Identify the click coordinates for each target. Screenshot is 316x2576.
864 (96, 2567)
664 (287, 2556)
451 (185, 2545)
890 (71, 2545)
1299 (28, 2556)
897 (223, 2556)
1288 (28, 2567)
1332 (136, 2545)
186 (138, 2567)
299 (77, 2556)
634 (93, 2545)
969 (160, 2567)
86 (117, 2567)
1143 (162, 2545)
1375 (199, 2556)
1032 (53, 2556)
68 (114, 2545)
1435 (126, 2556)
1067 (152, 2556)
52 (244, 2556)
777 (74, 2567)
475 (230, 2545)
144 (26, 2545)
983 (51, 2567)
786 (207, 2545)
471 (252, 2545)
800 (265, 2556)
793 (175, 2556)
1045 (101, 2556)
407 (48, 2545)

###

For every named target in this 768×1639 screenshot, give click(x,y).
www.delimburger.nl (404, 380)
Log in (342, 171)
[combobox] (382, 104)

###

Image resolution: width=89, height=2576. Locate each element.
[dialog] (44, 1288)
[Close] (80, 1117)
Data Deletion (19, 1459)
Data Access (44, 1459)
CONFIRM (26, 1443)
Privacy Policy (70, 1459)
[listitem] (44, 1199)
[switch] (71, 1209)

###

▸ Your goal:
Would you please write out, exactly and with no other lines, the stretch of the listing above from the line containing "1375 (199, 2556)" through the line containing "407 (48, 2545)"?

▸ Finished exercise:
1375 (199, 2556)
1032 (53, 2556)
68 (114, 2545)
1435 (126, 2556)
1067 (152, 2556)
52 (244, 2556)
777 (74, 2567)
475 (230, 2545)
144 (26, 2545)
983 (51, 2567)
786 (207, 2545)
471 (252, 2545)
800 (265, 2556)
793 (175, 2556)
1045 (101, 2556)
407 (48, 2545)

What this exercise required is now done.